January 08, 2019
6 months

What is the issue?

  • Drones are a classic example of technology overtaking regulation and this problem will likely recur.
  • To address such issues India has formulated restrictive drone regulation when compared with other nations.

What is the ubiquitous nature of Drones in the present world?

  • Administration purposes - Geographical Information Systems use drones for mapping and municipal agencies survey power lines, sewage systems and buildings, even Crop spraying is done via drones.
  • Surveillance and Security- There are also multiple uses for military and security agencies, which range from surveillance to tear-gas spraying on crowds, to missile and bomb delivery.
  • Business Prototypes - which include package and food delivery, short-range air taxi services and emergency air-ambulance services.
  • Disaster Management - Japan used drones to assess damage in and around the Fukushima nuclear plant after the tsunami.
  • Drones have been used in California, to fight forest fires, spraying water.

What are the threats posed by drones globally?

  • In 2018, the number of dangerous incidents when civilian drones put passenger flights at risk shot up 168 per cent.
  • Drones could also be used by terrorists to bomb targets and carry out assassinations.
  • Explosive drones are said to have been used to attempt the assassination of Venezuela's president, and also supposed to attack Abu Dhabi airport.
  • Recently UK’s busiest airports were shut down due to flying drones into critical airspace.
  • Regulating the drones for effective and legitimate use, while minimizing chances of accidental disaster, or deliberate misuse, is hard for governments.
  • Regulators are drafting rules, which will inevitably need updating as usage grows and technology improves.

What is India’s plan for drone regulation?
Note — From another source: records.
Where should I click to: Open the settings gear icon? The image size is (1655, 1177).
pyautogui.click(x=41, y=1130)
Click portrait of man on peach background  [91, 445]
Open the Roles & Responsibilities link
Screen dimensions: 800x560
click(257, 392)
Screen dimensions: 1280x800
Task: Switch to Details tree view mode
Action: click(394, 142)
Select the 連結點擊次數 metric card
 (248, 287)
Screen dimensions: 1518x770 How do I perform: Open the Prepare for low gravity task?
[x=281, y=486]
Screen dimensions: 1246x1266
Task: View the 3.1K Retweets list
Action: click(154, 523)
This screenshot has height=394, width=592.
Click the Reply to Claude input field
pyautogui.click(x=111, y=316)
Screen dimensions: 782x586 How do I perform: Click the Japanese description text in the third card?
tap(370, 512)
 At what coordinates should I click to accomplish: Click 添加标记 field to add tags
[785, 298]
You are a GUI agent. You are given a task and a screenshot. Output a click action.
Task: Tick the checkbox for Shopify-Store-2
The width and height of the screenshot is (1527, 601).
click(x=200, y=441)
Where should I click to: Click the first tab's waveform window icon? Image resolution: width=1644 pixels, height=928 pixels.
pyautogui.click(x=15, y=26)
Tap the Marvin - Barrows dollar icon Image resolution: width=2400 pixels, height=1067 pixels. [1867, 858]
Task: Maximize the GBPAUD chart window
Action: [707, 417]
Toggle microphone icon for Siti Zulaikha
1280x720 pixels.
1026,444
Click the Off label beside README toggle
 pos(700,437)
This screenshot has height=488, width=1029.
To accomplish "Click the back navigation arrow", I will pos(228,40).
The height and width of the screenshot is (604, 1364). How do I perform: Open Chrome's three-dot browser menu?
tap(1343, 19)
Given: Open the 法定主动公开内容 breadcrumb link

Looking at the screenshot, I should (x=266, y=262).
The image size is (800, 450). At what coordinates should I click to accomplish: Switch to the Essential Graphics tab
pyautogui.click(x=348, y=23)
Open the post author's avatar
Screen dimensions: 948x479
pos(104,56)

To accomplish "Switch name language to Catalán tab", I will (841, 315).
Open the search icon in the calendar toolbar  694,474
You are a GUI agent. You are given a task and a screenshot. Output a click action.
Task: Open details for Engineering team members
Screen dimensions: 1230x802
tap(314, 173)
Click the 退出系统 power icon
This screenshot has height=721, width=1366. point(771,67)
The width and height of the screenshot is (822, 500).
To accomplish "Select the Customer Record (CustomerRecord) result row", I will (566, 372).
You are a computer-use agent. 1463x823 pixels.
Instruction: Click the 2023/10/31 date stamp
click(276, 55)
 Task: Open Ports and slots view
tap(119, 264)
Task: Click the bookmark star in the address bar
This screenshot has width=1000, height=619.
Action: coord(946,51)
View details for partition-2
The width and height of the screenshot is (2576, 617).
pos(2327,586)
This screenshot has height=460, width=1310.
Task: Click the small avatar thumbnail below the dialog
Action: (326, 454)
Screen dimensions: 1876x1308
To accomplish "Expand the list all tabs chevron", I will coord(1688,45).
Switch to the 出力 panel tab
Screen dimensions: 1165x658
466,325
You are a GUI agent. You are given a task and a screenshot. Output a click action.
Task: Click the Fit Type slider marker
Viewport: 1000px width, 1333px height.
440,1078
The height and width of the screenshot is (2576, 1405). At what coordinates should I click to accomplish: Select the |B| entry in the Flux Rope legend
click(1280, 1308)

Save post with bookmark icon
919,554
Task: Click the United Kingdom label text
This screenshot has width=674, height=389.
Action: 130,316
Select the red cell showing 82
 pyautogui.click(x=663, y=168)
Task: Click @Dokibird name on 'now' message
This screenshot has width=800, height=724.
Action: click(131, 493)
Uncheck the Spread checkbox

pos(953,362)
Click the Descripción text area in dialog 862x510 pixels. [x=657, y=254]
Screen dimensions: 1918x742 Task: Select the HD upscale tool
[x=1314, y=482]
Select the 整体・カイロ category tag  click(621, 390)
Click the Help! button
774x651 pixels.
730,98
  • Indian drone regulations are very restrictive when compared to other nations.
  • Where US civilian drones have a no-license limit of under 25 kg, in India, registration is required if the drone is over 250 gm and operator licenses are also required and Drones can't be flown at over 200 feet (60 meters).
  • According to recent notifications, every flight must be cleared by a “No Permission, No take off” app and local police stations informed (this can apparently be done via the Digital Sky Platform on the DGCA website), Click here to know more.
  • Few significant areas of drone regulation are as follows
  1. In India Foreigners can’t operate drones and nor can any non-adult.
  2. High traffic airports have a 5 km buffer no-go zone, while smaller airports have a 3 km buffer, Drones may not operate within 3 km of military bases.
  3. Drones cannot fly within 25 km of international borders, (including Line of Control and Line of Actual Control).
  4. Other sensitive locations have a 2-3 km buffer this includes state legislative assemblies and secretariats.
  5. In addition, drones can’t be flown from mobile platforms like from a car, ship or aircraft.
  6. The flight may only be conducted during the daytime or within well-lit indoor premises, given the operator must maintain a visual line of sight.
  7. A remote pilot may operate only one drone and Payloads may not consist of humans, animals or hazardous objects.